Norton clearly has an inability to grasp things dialectically. He is much more comfortable seeing things in black and white. Not only was the Bolshevik Party a direct descendant of the German Social Democracy, the German Social Democracy itself had its own divisions in which Kautsky and Rosa Luxemburg were on the same side against Eduard Bernstein, the father of the “revisionism” that is manifest today in the Swedish social democracy et al. Yet this same Eduard Bernstein was one of the authors of the Erfurt Program that Lenin imitated by his own admission.

In general, I find terms such as “Kautskyist”, “reformist” “revisionist”, “petty bourgeois” and “treacherous” a dead giveaway that those using them have an inability to develop a substantive critique of their opponents in a debate. Blanket characterizations generally reflect a preference for the cleaver–the preferred tool of the politically feebleminded–over the scalpel.

The question of German social democracy is complex. While those unfamiliar with German social democratic history like Norton tend to fixate on the assassination of Luxemburg and Liebknecht, there were indications that the party was by no means as compromised as Norton would have you believe. In fact, his knee-jerk dismissal of the German social democracy is what was prevalent in the German Communist Party at the time when Lenin sought to bring the ultraleft back down to earth through the united front tactic.

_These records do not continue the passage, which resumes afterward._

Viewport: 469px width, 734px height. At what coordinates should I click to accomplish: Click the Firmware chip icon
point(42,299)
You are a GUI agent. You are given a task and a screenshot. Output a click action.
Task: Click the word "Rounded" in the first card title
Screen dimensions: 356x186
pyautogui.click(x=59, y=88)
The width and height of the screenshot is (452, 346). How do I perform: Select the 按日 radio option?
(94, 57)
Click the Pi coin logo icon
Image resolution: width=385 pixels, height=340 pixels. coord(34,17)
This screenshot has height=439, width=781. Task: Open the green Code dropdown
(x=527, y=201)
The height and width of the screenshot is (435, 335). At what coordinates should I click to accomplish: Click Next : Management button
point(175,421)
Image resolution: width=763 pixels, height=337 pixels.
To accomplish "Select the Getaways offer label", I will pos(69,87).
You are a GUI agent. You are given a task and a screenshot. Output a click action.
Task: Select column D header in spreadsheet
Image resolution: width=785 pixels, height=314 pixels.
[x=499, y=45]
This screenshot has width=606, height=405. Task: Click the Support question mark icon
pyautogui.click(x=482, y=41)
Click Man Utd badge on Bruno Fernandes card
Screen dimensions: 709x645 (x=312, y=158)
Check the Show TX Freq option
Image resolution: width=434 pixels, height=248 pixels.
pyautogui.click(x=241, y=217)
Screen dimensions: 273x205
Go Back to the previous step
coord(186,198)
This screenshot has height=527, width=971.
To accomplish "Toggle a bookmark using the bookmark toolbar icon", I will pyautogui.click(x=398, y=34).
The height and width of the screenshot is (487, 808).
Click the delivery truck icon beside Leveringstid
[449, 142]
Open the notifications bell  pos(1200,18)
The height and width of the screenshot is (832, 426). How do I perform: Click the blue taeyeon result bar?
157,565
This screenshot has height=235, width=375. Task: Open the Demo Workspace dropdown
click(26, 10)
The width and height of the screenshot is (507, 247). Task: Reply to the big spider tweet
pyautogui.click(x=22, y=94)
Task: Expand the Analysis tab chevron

In the Fall of 1923, Germany had entered a pre-Revolutionary situation. French occupation of the Ruhr, unemployment, declining wages, hyperinflation and fascist provocations all added up to an explosive situation. The crisis was deepest in the heavily industrialized state of Saxony where a left-wing social democrat named Erich Zeigner headed the government. He called for expropriation of the capitalist class, arming of the workers and a proletarian dictatorship. This man, like thousands of others in the German workers movement, had a revolutionary socialist outlook but was condemned as a “Menshevik” in the German Communist press.

After he took office on October 10, 1923, Zeigner brought two members of the Communist Party into his government. Because of this, he was deposed 19 days later by Germany’s social democratic president Friedrich Ebert, the man Norton equates to Bhaskar Sunkara.

The Russians intervened in Germany to get the Communists to overcome their hatred of the social democracy and join with Zeigner’s forces to overthrow Ebert. Unfortunately, the workers were not so eager to join an offensive that was ill-prepared. It was over basically before it began. The German Communists, the Comintern, and the Social Democrats pretty much share equal blame. Today, there is a new accounting for this historic defeat that was an important part of Hitler’s rise. For those seeking to understand it, I strongly recommend Pierre Broué’s “The German Revolution, 1917-1923”, available from Haymarket.

It was the failure of the left to become unified in Germany in the 1920s that led to the eventual triumph of Nazism. We are dealing with terrible divisions today that must be overcome if we are to provide an alternative to the two-party system. Despite my criticisms of the Jacobin/DSA “inside-outside” electoral strategy, I regard the growth of a leftwing party made up of young people to be one of the most hopeful signs of an emerging revolutionary movement. I have no problems with criticizing the DSA or Jacobin but Ben Norton’s tantrum serves nothing else but his own fragile ego.